Try it: In the records below, repeat word for word only the lines starting at the one that contains "Screen dimensions: 444x254" and ending at the one that contains "Viewport: 710px width, 289px", pictures excluded.

Records for the exercise:
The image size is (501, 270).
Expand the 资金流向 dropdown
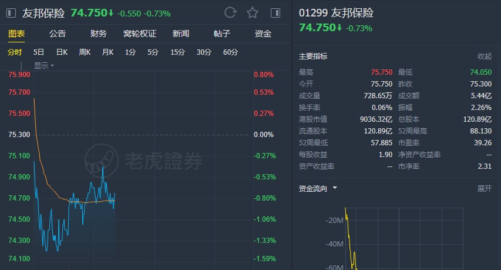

---

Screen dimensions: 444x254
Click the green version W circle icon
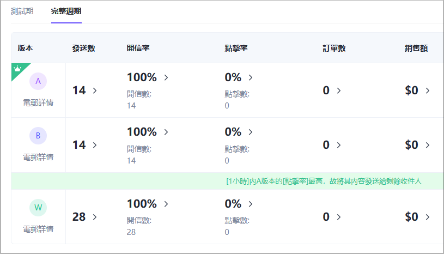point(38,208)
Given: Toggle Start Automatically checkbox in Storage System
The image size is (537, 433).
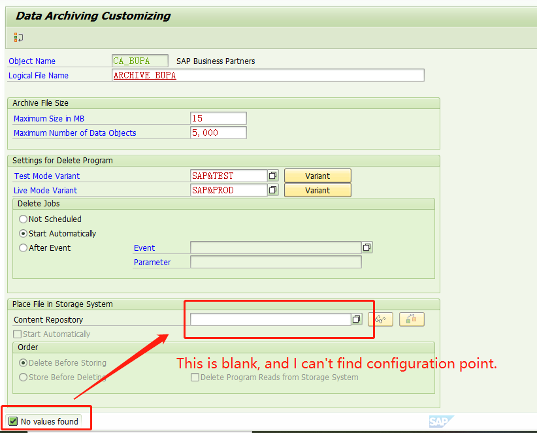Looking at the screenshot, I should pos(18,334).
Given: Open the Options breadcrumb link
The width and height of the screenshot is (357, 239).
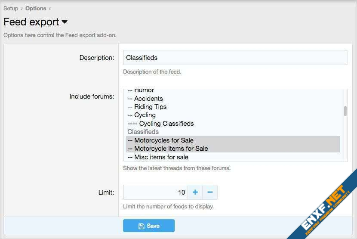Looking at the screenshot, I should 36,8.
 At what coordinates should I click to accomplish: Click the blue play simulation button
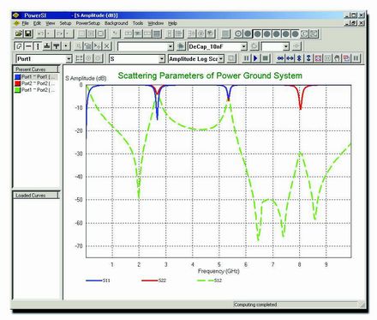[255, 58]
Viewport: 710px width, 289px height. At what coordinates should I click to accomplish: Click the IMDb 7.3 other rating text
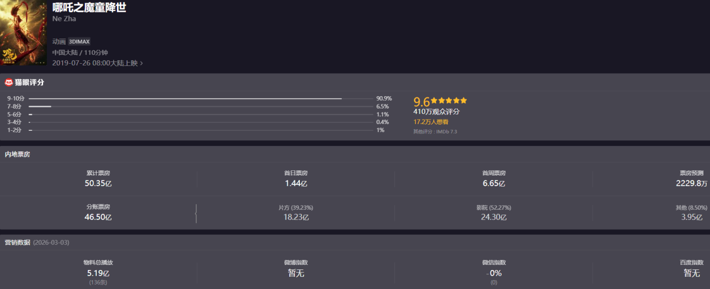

---

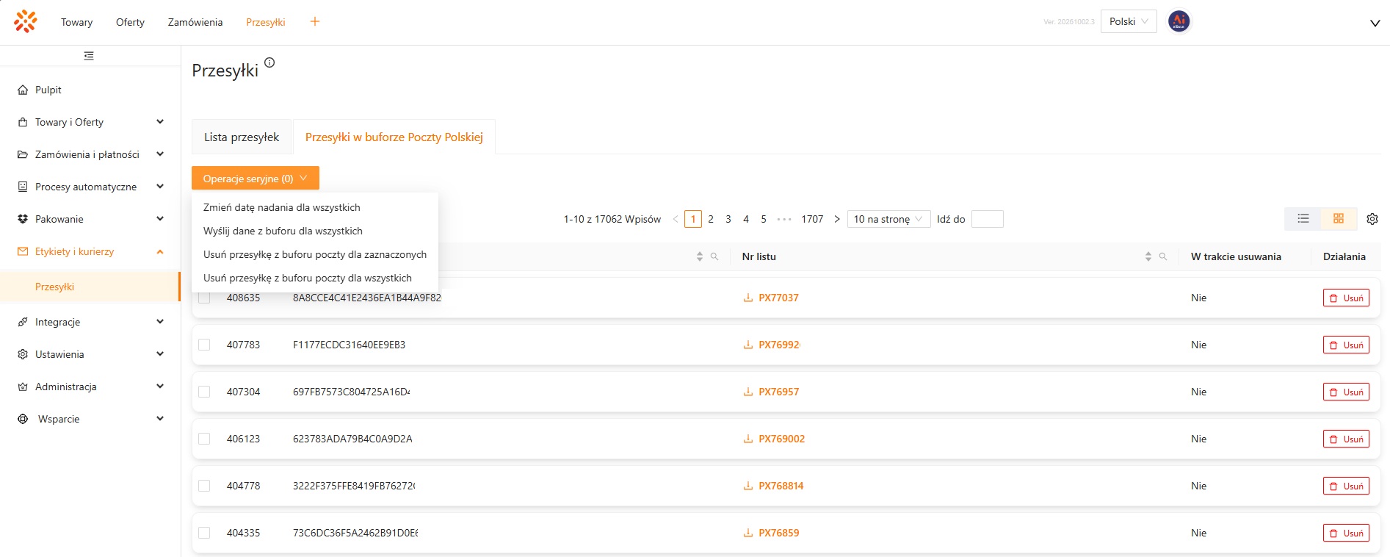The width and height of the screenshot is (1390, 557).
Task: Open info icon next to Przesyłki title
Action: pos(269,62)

The completed task:
Screen dimensions: 444x254
Click the green version W circle icon
point(38,208)
Given: Toggle Start Automatically checkbox in Storage System
The image size is (537, 433).
Looking at the screenshot, I should pos(18,334).
Given: Open the Options breadcrumb link
The width and height of the screenshot is (357, 239).
Looking at the screenshot, I should 36,8.
 At what coordinates should I click to accomplish: Click the blue play simulation button
[255, 58]
Viewport: 710px width, 289px height. At what coordinates should I click to accomplish: Click the IMDb 7.3 other rating text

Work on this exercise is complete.